Nací en 1990, eso significa que eso de mandar cartas no fue algo que aprendiera a hacer, nunca tuve que comprar timbres postales y nunca usé un sobre para mandar cartas. Honestamente, nunca s eme hubiera ocurrido ir al correo.
Mi mamá quería mandarle a mi hermana hasta Australia unos sobres de aguas frescas de Zuko y un poncho que le hizo. Decidió que era más económico mandarlo por correo que por paquetería y como lo hacía con tiempo le llegaría para su cumpleaños.
Preparó un sobre, donde cabía todo, imprimó la dirección y ya estaba lista.
Llegamos a la oficina de correos, nos formamos, no había gente. El edificio se veía viejo, descuidado, pero limpio. Algunos posters informativos medio arrancados y otros con instrucciones de como preparar tu paquete.
Yo me entretuve viendo los apartados postales, nunca había visto uno, pensé que si tuviera quien me escribiera o me mandara cosas compraría uno, pero no es el caso.

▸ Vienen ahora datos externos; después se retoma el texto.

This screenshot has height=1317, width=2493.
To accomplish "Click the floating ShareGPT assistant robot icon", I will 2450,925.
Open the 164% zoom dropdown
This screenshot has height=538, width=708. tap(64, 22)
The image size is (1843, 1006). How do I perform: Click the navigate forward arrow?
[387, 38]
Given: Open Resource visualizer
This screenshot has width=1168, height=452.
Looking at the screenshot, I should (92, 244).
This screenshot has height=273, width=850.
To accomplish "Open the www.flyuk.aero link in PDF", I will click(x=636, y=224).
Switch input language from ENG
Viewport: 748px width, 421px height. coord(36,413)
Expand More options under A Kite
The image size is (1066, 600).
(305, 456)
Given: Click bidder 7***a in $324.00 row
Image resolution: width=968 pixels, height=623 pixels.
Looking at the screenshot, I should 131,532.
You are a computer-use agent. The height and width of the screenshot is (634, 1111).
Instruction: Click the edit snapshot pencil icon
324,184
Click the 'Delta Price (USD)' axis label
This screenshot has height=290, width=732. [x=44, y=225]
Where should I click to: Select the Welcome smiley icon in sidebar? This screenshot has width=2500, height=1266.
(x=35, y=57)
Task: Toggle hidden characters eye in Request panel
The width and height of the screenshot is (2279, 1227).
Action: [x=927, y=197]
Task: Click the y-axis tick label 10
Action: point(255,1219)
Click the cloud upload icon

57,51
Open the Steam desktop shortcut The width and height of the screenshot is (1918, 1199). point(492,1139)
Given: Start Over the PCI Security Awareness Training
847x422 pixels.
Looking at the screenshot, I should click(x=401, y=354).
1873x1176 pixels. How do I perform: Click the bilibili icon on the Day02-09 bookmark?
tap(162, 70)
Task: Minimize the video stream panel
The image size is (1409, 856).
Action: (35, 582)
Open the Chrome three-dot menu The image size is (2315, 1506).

El señor enfrente de mi mamá mandó una caja enorme toda llena de cinta canela y varias cajas pequeñas. La señorita que recibía los paquetes anotaba la dirección a mano. Ahi fue donde entendí que para el gobierno invertir en esto no es una prioridad, pero no lo es desde hace mucho ¿porque lo sería? Le puedes pagar a un privado para mandar cosas, ya nadie escribe cartas, creo que en la oficina había sólo tres empleados.
Fue el turno de mi mamá y le dijeron que no podía mandar su pocho en un sobre, tenía que mandarlo en caja. Le pusieron mucho énfasis en que no fuera una caja aguada o de regalo. Yo pregunté que si funcionaba una de amazon y me dijeron que si, pero que le quitara la etiqueta del envío anterior.
Regresamos a la casa, buscamos cajas en el cuarto de los triques, salió una del tamaño correcto.
Volvimos al correo 📦 con la caja y la cinta canela. Ahora había fila mucha fila. En señor enfrente de nosotros se quejaba que era muy lento, que no iba a llegar a una cita llegó un momento en que se salió de la fila y se fue.
Enfrente de nosotros iban unos señores con una gran caja, cuando se las revisaron se veía que mandaban kilos y kilos de dulces con unas playeras. Lo metieron en una gran caja que antes contenía una cafetera, la llenaron de cinta y no importó mucho.
La caja de mi mamá estaba algo feita, tenía un juego para beber sake que quien sabe quien compró y nunca se usó. Hizo el tramite la pesaron, tuvo que declarar todo lo que tenía seis sobres de zuko de jamaica y horchata y un poncho que hizo mi mamá, declaró que costó $200 para que no le cobraran aranceles y cerré el paquete.
Como anduve merodeando la oficina porque la fila era larga vi la bodega, no sé como sean las de estafeta o DHL, ni quiero saberlo, pero se veía llena y desordenada, entonces con eso en mente llené de cinta toda la caja, mi mamá me regañó, me dijo que se veía horrible, le dije “Bueno, que se rompa en el camino, al fin que no es para mí”.
Entregó el paquete y le dijeron que llegaría como en mes y medio, nada atiempo para su cumpleaños.
Una hora después salimos de ahí. Al menos alguien quere a mi hermana porque yo no hubiera hecho voluntariamente una hora de fila para mandar lo que sea, mucho menos unos sobres de aguas frescas.
Lo que aprendí de mi visita al correo es que todavía se puede usar, puedes mandar lo que sea siempre que sea legal, que el empaque no importa, es tu responsabilidad, mientras no sea de cristal o armas, que las cajas ya no llevan timbres postales.
El correo es una opción económica, disponible para todos, lo triste es ver que se ha recortado tanto, porque el mundo moderno no lo ayuda.
Cuando salía de ahi, pensando en que usos podría darle, me quedé pensando si al ritmo que vamos en 10 años esa oficina seguiría ahi.